Meyka AI rates 3187.HK with a score out of 100: score 64.35/100 | Grade: B | Suggestion: HOLD. This grade factors in S&P 500 benchmark comparison, sector performance, financial growth, key metrics, and analyst consensus. Meyka AI’s forecast model projects a yearly level of HKD 19.51, a quarterly target of HKD 19.87, and a three-year target of HKD 23.59. Forecasts are model-based projections and not guarantees.

Risks and trading strategy for 3187.HK stock

Risk drivers include ETF liquidity, concentrated REIT holdings, and yield re-rating if rates change. Given the intraday volume spike, short-term traders may use tight stops near HKD 17.17 (lower Bollinger band) while income investors should weigh the 4.53% yield against sector leverage and interest-rate sensitivity.

Final Thoughts

The intraday volume spike to 929,200.00 shares makes 3187.HK stock a market-focus ETF on 27 Feb 2026 in Hong Kong (HKSE). At HKD 17.71, the ETF trades above its 50-day and 200-day averages, backed by momentum indicators but showing overbought flows on MFI and CCI. Dividend yield of 4.53% remains the primary structural draw. Meyka AI’s forecast model projects a yearly level of HKD 19.51, an implied upside of 10.19% versus the current price; the quarterly target HKD 19.87 implies 12.20% upside. These forecasts are model outputs and not guarantees. For intraday traders, the volume spike signals momentum and possible continuation if follow-through volume holds; for longer-term income investors, the ETF’s yield and sector exposure merit monitoring alongside rate and REIT trends. We note the ETF’s modest market cap (HKD 109,891,400.00) and recommend position sizing that accounts for liquidity. Meyka AI provides this as part of its AI-powered market analysis platform.

FAQs

What caused the intraday volume spike in 3187.HK stock?

The spike to 929,200.00 shares likely reflects concentrated buying from funds or a block trade into APAC REIT exposure. The ETF’s 4.53% yield and positive momentum indicators drew attention during the session.

How does Meyka AI view 3187.HK stock right now?

Meyka AI gives 3187.HK a 64.35/100 score (Grade B, HOLD). The model flags income appeal and momentum but notes liquidity and rate sensitivity risks for REITs.

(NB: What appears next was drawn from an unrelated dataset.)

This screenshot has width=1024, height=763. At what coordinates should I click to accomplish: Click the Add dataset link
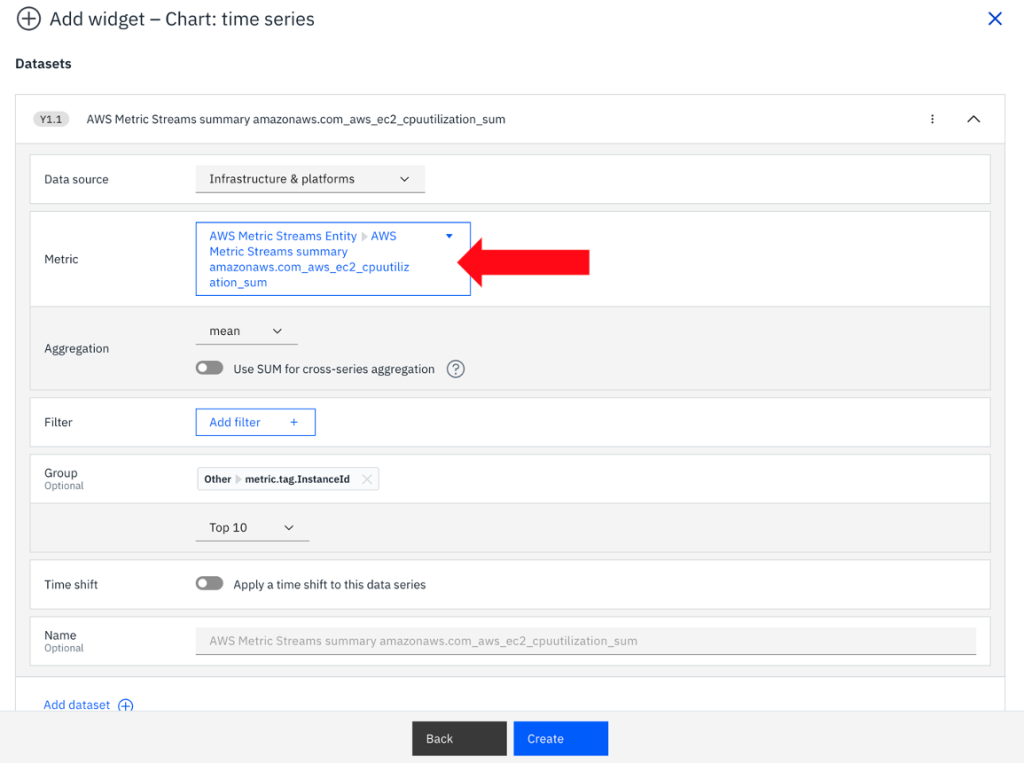tap(75, 705)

What are realistic near-term price targets for 3187.HK stock?

Meyka AI’s model lists a quarterly target HKD 19.87 and a yearly projection HKD 19.51, implying upside of about 12.20% and 10.19% respectively versus HKD 17.71.

Disclaimer:

Stock markets involve risks. This content is for informational purposes only. Past performance does not guarantee future results. Meyka AI PTY LTD provides market analysis and data insights, not financial advice. Always conduct your own research and consider consulting a licensed financial advisor.